Cattle futures also reacted dramatically to the fire and have since recovered, with prices for cattle fattened in feedlots and ready for slaughter taking the "biggest hit," Peel said. That was expected because of the sudden closure of the processing plant, he said.

Prices for feedlot-fattened cattle dropped more than 5% to $106.68 per hundredweight in the week after the fire, data show, and later bottomed out five weeks after the fire at $100.07 before recovering. They were $107.12 by the first week October.

To counter the effects of the plant's closure, feedlots and packing plants resorted to "significant logistical contortions" to reroute cattle to other facilities, Peel said, a process that continues.

After the market price fluctuations, the U.S. Department of Agriculture's packers and stockyards division opened an investigation into the matter to see if there is any evidence of collusion, price manipulation or other unfair practices.

The Tyson plant in Holcomb, Kan., received heavy fire damage on Aug. 8, causing it to close indefinitely and idling some 3,800 workers. That resulted in an immediate loss of beef in wholesale markets, which left beef buyers scrambling and Tyson in a bind to meet contractual obligations, Peel said.
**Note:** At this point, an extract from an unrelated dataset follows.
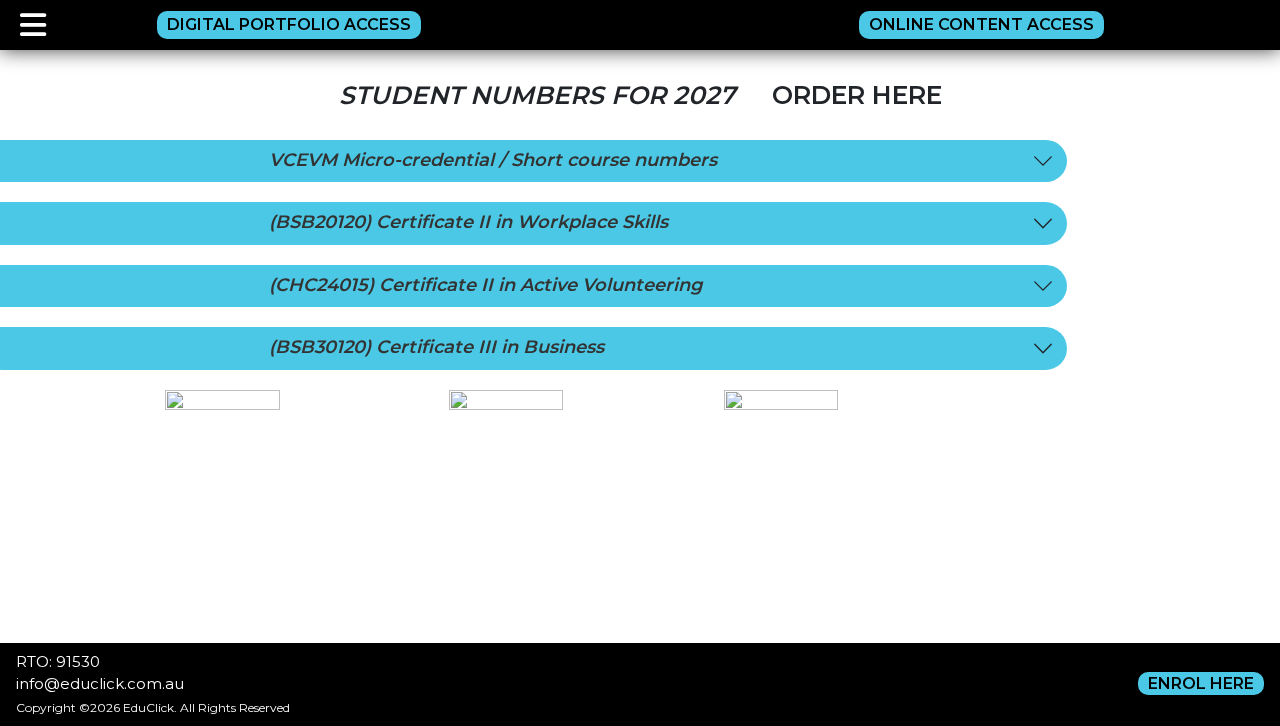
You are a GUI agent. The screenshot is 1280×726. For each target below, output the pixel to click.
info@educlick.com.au (100, 683)
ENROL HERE (1201, 683)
After the plant's closure, Tyson's Fresh Meats President Steve Stouffer said the company would provide "guaranteed pay" to workers until the plant is operational again.
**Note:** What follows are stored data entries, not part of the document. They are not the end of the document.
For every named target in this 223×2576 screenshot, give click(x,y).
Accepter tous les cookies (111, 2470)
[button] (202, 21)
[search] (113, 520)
The plant can process about 6,000 head of cattle per day, or 15% to 25% of Tyson's total beef capacity, according to a Stephens Inc. analysis.

There are plans to rebuild the plant, but Tyson has not said when it will reopen.

Peel estimated that tight packing capacity will continue to restrict prices for feedlot-fattened cattle somewhat, but it appears the industry has avoided more serious pitfalls.

"Certainly there are impacts and additional costs still being incurred by buyers and sellers to deal with the impacts of the closed packing plant," Peel said. "Though some in the industry were surprised and frustrated with market reactions after the fire, the type and duration of price behavior are exactly what is predicted by market economics."